Never before have so many factors aligned to raise nutrition to a dominant place in health care. Patients are seeking ways to support their immunity through diet, and are cooking and eating at home more. The combined awareness of disparities in infection rate and national discourse on equity is giving rise to calls to support nutrition and food security at all levels of the ecological health model: individual, community, national, and global. Furthermore, the rise in telemedicine access makes nutrition counseling more accessible and personalized, with an opportunity for applied culinary medicine counseling in each patient encounter.

To be sure, physicians are only a small part of the solution when it comes to changing nutrition behaviors. If individuals don't have access to healthy food options due to financial or geographical barriers, efforts will be futile. In this case, referrals to local food banks and prescription programs like VeggieRx should be part of the treatment plan. Physicians need to have referral sources for more extensive counseling or group programs when needed, while also recognizing that even a few minutes of attention to nutrition in a patient visit makes an impression.

Now, during the COVID-19 pandemic, is the perfect time for all clinicians — regardless of specialty, patient population, or credential — to embrace the relevance of nutrition in a patient's intake and treatment plan. Take time to reflect on your own comfort level in counseling patients. If you’re among the vast majority of providers who feel unqualified to counsel patients about their diets, explore options like virtual nutrition meetings, recorded lectures, podcasts, and food documentaries. And don't feel like you need to do it all yourself. Even the simple act of telling a patient that their diet matters makes an impact. From there, you can utilize the network of resources, ranging from dietitians and health coaches to food pantries and reputable websites, to help them eat healthier.
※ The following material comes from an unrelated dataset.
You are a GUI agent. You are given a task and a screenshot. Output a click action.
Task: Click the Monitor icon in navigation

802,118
And while you’re at it, consider your own diet and whether you could use some tweaks yourself. This is the time for physicians to be catalysts for change, one bite at a time.
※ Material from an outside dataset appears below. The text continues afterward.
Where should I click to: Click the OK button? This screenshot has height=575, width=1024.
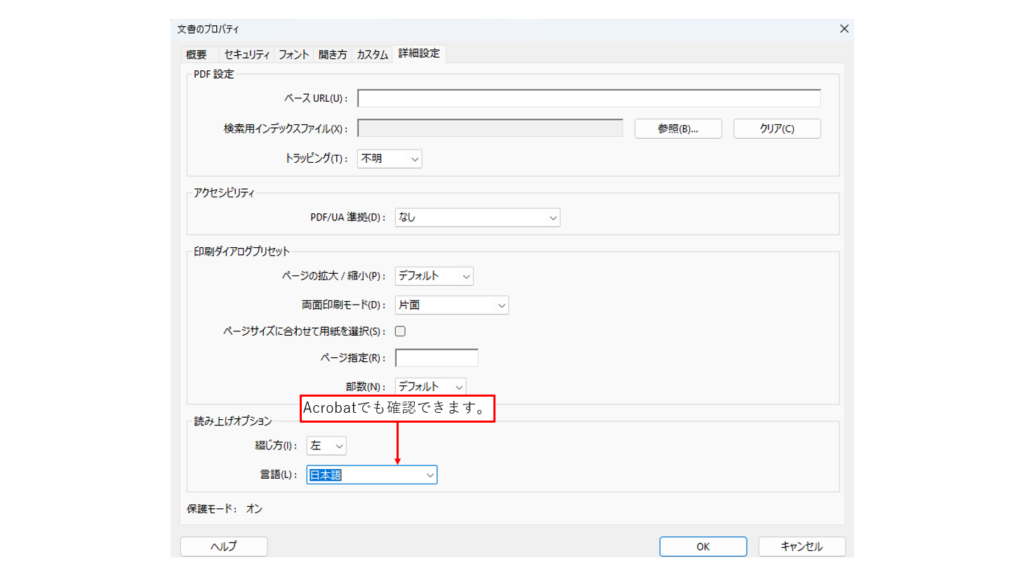point(702,547)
Dr. Melinda Ring serves as the Director of the Osher Center for Integrative Medicine at Northwestern University, and Clinical Associate Professor in the Departments of Medicine and Medical Social Sciences at the Northwestern University Feinberg School of Medicine. Dr. Ring is board-certified in internal medicine and integrative medicine, and has a special focus in women's health. In her roles at Northwestern, she directs both clinical and faculty fellowships in integrative medicine, teaches the Cooking Up Health culinary medicine course, and researches nutrition and integrative strategies to promote health. She is a 2020–2021 Doximity Op-Med Fellow. She reports no conflicts of interest.